:: DATA FOR THIS EXERCISE ::
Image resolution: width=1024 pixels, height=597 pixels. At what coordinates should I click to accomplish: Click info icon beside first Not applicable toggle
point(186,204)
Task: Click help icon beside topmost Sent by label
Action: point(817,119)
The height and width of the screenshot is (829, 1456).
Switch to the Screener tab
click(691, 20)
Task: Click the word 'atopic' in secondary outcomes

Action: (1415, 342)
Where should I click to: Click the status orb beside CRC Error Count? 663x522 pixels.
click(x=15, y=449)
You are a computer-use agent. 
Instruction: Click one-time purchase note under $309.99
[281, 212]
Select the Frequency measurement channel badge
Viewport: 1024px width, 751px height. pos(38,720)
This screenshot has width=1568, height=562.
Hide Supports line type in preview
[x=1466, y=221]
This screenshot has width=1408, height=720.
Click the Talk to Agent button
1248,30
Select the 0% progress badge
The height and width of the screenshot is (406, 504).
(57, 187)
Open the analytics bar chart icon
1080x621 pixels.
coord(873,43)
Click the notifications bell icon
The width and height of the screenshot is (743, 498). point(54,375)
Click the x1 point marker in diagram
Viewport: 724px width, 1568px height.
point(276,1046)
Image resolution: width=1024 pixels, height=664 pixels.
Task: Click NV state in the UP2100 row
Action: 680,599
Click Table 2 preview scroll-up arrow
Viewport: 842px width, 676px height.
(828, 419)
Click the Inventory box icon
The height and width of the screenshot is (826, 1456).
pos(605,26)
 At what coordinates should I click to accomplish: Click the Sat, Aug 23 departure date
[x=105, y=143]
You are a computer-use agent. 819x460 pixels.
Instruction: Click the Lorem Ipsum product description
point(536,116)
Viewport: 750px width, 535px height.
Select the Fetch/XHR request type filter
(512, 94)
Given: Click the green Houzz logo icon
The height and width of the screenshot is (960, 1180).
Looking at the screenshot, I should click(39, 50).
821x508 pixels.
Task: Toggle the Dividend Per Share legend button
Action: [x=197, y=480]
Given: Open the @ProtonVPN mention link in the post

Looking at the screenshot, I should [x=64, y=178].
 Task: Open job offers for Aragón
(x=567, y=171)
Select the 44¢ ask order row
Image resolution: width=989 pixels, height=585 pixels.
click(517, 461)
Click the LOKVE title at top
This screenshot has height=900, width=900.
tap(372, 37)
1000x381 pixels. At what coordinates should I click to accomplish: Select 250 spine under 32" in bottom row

:: EXERCISE ::
Please reproduce every one of the records above word for word, line by line, with nothing changed.

:: TASK RESPONSE ::
Image resolution: width=1024 pixels, height=597 pixels. At what coordinates should I click to accomplish: Click info icon beside first Not applicable toggle
point(186,204)
Task: Click help icon beside topmost Sent by label
Action: point(817,119)
The height and width of the screenshot is (829, 1456).
Switch to the Screener tab
click(691, 20)
Task: Click the word 'atopic' in secondary outcomes

Action: (1415, 342)
Where should I click to: Click the status orb beside CRC Error Count? 663x522 pixels.
click(x=15, y=449)
You are a computer-use agent. 
Instruction: Click one-time purchase note under $309.99
[281, 212]
Select the Frequency measurement channel badge
Viewport: 1024px width, 751px height. pos(38,720)
This screenshot has width=1568, height=562.
Hide Supports line type in preview
[x=1466, y=221]
This screenshot has width=1408, height=720.
Click the Talk to Agent button
1248,30
Select the 0% progress badge
The height and width of the screenshot is (406, 504).
(57, 187)
Open the analytics bar chart icon
1080x621 pixels.
coord(873,43)
Click the notifications bell icon
The width and height of the screenshot is (743, 498). point(54,375)
Click the x1 point marker in diagram
Viewport: 724px width, 1568px height.
point(276,1046)
Image resolution: width=1024 pixels, height=664 pixels.
Task: Click NV state in the UP2100 row
Action: 680,599
Click Table 2 preview scroll-up arrow
Viewport: 842px width, 676px height.
(828, 419)
Click the Inventory box icon
The height and width of the screenshot is (826, 1456).
pos(605,26)
 At what coordinates should I click to accomplish: Click the Sat, Aug 23 departure date
[x=105, y=143]
You are a computer-use agent. 819x460 pixels.
Instruction: Click the Lorem Ipsum product description
point(536,116)
Viewport: 750px width, 535px height.
Select the Fetch/XHR request type filter
(512, 94)
Given: Click the green Houzz logo icon
The height and width of the screenshot is (960, 1180).
Looking at the screenshot, I should click(39, 50).
821x508 pixels.
Task: Toggle the Dividend Per Share legend button
Action: [x=197, y=480]
Given: Open the @ProtonVPN mention link in the post

Looking at the screenshot, I should [x=64, y=178].
 Task: Open job offers for Aragón
(x=567, y=171)
Select the 44¢ ask order row
Image resolution: width=989 pixels, height=585 pixels.
click(517, 461)
Click the LOKVE title at top
This screenshot has height=900, width=900.
tap(372, 37)
1000x381 pixels. At what coordinates should I click to accomplish: Select 250 spine under 32" in bottom row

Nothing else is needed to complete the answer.